By Francis Wilkinson
Roman Polanski may not be alone in facing new scrutiny for an old sex crime, though in Massachusetts it's the actions of a former prosecutor, not a perpetrator, that are in question. Massachusetts Attorney General Martha Coakley is the front-runner in the campaign to fill the U.S. Senate seat held for 46 years by Ted Kennedy. Coakley rose in politics via the Middlesex District Attorney's office, which was the unrelenting engine behind the Fells Acres Day Care prosecution, perhaps the most notorious among the wave of child sex abuse cases that swept the nation in the 1980s.
Coakley did not prosecute the case, which was already under way when she joined the office as an assistant district attorney in 1986. But years later, after the day-care abuse hysteria had subsided and she had won the office's top job, she worked to keep the convicted "ringleader," Gerald Amirault, behind bars despite widespread doubts that a crime had been committed.
Unlike Polanski's guilt, which was convincing enough in the 1970s and seems at least as compelling now, the convictions won by the Middlesex DA in the Fells Acres case have not borne up well. By today's standards, the prosecution of the Amirault family, who owned and operated the day-care center in Malden, Mass., looks like a master class in battling witchcraft. After an initial allegation surfaced under dubious circumstances, parents were summoned by local police and encouraged to grill their young children, predominantly ages 3 to 5. In the scattershot search for evidence, which the children ultimately produced by the truckload, hysteria reigned. Parents shared their fears along with their children's sometimes fantastical revelations. A pediatric nurse and other "experts" then followed up, posing leading, even badgering, questions to the children to produce a portrait of almost supernatural predation.
Children claimed to have been raped by knives that left no wounds. They said they had been tied to a tree on the day-care grounds. They said they had been molested by a man—Gerald Amirault—in a clown costume and spoke of a magic room and a secret room. No teacher, parent or other adult witnessed any of it—despite their regular proximity to the Amiraults and the exceedingly baroque, time-consuming nature of the alleged abuse. Physical evidence was remarkably scant.

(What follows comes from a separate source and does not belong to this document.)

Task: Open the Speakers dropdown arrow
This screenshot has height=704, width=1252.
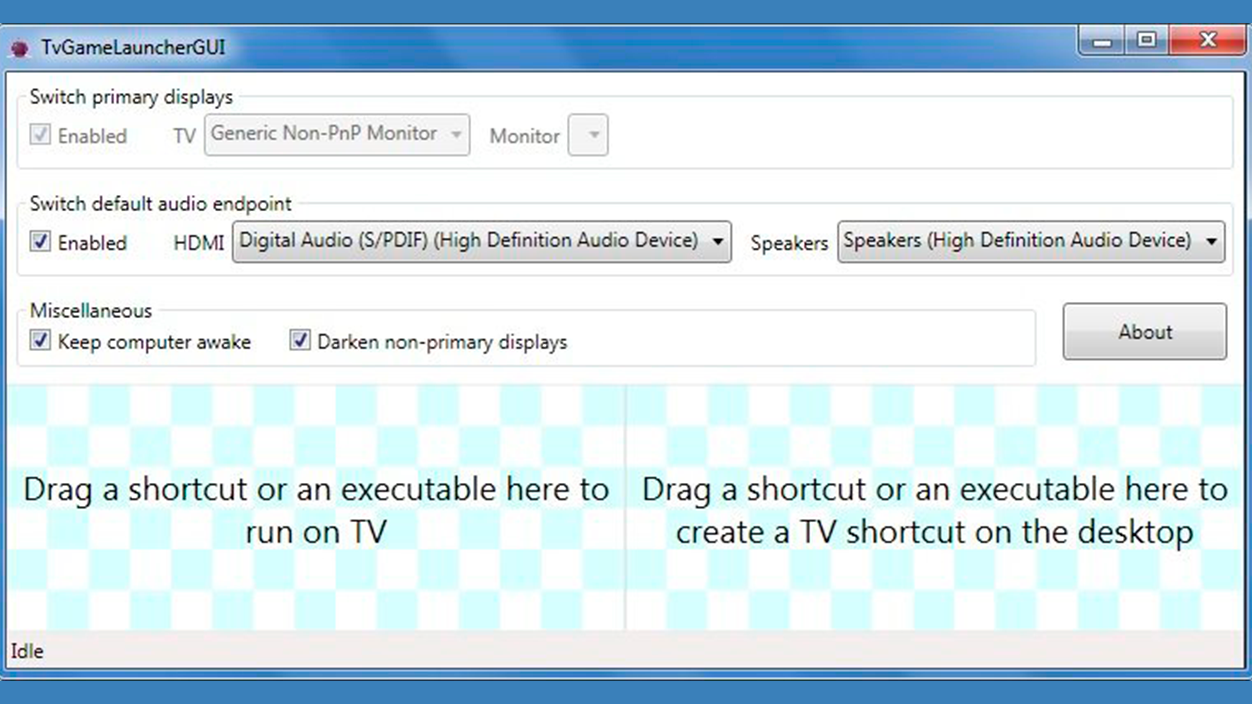Action: click(1209, 240)
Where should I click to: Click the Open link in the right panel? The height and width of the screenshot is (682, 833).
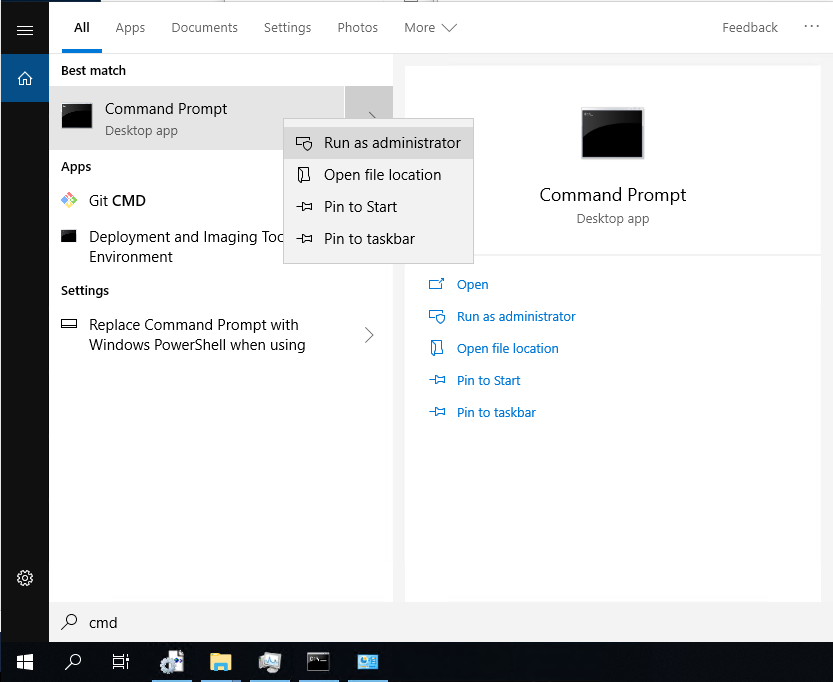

The allegations were similar to those produced in other day-care cases, from New Jersey to California, in which charges were ultimately dismissed. Research by Cornell professor Stephen Ceci and others has established that children can be highly susceptible to ideas introduced by adults, and can shape their recollections to suit a grown-up's narrative. (See this ABC News video). As former Massachusetts Attorney General James Shannon wrote in The Boston Globe, Gerald Amirault's "conviction rested largely on the constitutionally defective testimony of the young children."
The fact that the Fells Acres case took place in suburban Boston makes it all the more vexing. While Middlesex prosecutors were pursuing the Amiraults for spectacular assaults involving dozens of victims, Catholic priests in the area were quietly raping local children one by one, without the benefit of magic rooms or clown costumes. Just two years after the Fells Acres prosecution concluded, one of the prosecutors, Laurence Hardoon, opted not to prosecute a priest, Rev. Paul Tivnan, who had molested a young boy for years. Hardoon later explained that it seemed appropriate to provide the priest with treatment, not jail time. In response to a second molestation allegation against Tivnan, church records indicated that Tivnan said he "didn't realize it was so harmful," according to the MetroWest Daily News, a local paper. The Amiraults, by contrast, were each sentenced to grinding prison terms, with Gerald getting the most—30 to 40 years. All three Amiraults adamantly insisted that the charges were baseless and refused to bargain with prosecutors; they paid for their defiance with longer sentences.